Motorola emphasizes the word "active" when mentioning the S9, and by looking at the S9's design, it's clear why. Sleek and aerodynamic, the S9 weighs less then an ounce, which makes it one of the lightest stereo headphones we've seen. It also employs a simple, behind-the-head design that isn't clunky and doesn't look too conspicuous when worn. The rearmost portion of the headset, which holds the power button and charger jack, is the largest part of the S9 at almost an inch wide, but the ends connecting the earbuds taper to a slim diameter of .25 inch. We tested the red-and-blue version, but it also comes in a more subtle gray-and-black model as well. The S9 is water- and sweat-resistant, so you won't have to worry about wearing it during a hard workout.
Thanks to the practical design, we had no trouble slipping the headset on and off. Though the area with the power control and the charger jack is made of hard plastic, the ends are made of a rubberized material that bends easily. The ear hooks slipped easily on and off for us, but users with larger noggins may want to try the S9 before buying. On the whole, the fit is comfortable and the light weight made it barely noticeable, even for longer-wearing periods. The fit was quite secure as well. But the 0.5-inch earbuds did have a tendency to pinch if not positioned just-so. Indeed, it took us a few minutes of fiddling with the earbuds until they slipped comfortably into the ear. On the upside, the ear tips are made a flexible rubber and you get a choice of three sizes.

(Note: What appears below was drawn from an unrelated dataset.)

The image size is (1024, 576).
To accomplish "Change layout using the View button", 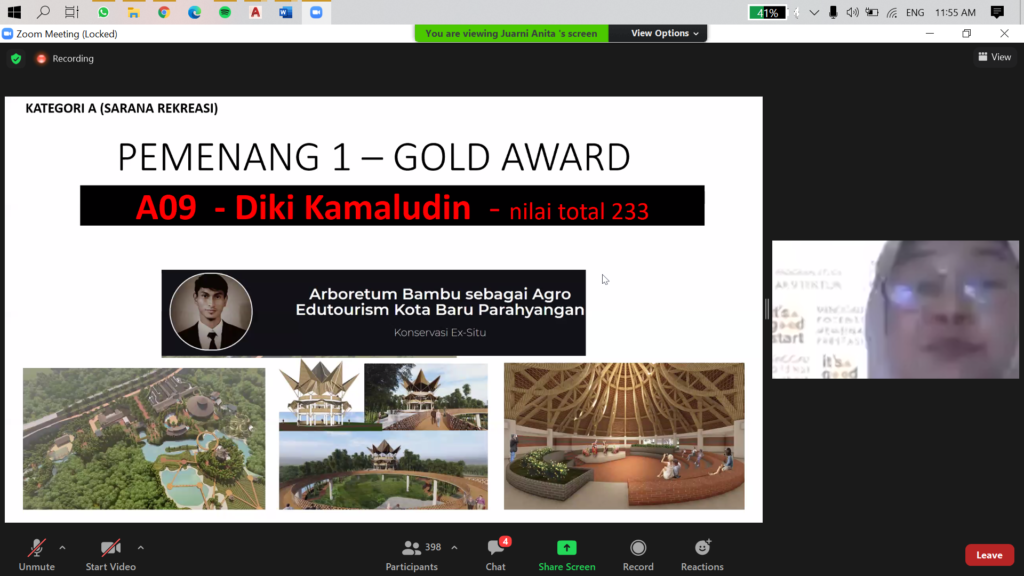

The controls on the headset were easy to understand and to use. As we mentioned previously, the power control is located on the bottom of the rear end of the headset, just next to the mini-USB charger port. It can be hard to locate when you're wearing the headset, but we can't imagine you'd be turning it on and off excessively. The charger jack is protected by a rubber flap, although the fit wasn't very secure. A small indicator LED sits between the power button and the charger port.
Moto smartly separated the phone and music controls on the S9. A Talk button and the volume control sits just near the left earbud. The former is easy to find and has a soft, tactile feel; the volume control is touch-sensitive and barely needs to be pressed. We haven't seen touch controls in very many headsets, but it's a feature we love on the S9. At times, they could be a bit too sensitive, but overall it was a very user-friendly experience. A music Play button sits near the right earbud and is also touch-sensitive.
We tested the Motorola S9 Bluetooth Active Headphones with the Motorola Razr V3xx. The pairing process took only a few seconds and the connection remained strong. Also, we were able to reconnect instantly after turning both devices off for a short period. Overall sound quality was quite good for all kinds of audio. We could hear callers plainly and there was plenty of volume, even in windy or noisy environments. Callers reported few problems on their ends and we had no trouble being understood by voice-automated calling systems. Our only complaint was that voices on our side sounded harsh and almost robotic at times. However, the effect wasn't constant, so we don't consider it a deal-breaker. Other calling features include voice dialing, call reject, and last-number redial.
Sound from the music player was better than the call sound. We loved the stereo experience and we were impressed by the volume range. Keep in mind that the sound wasn't the sharpest we've heard, but it's more than adequate for most uses. Conveniently, the music automatically pauses when you receive a call, and then resumes after you hang up. We also tested the headphones with streaming video clips and enjoyed solid audio quality. The S9 has a promised battery life of six hours on a single charge.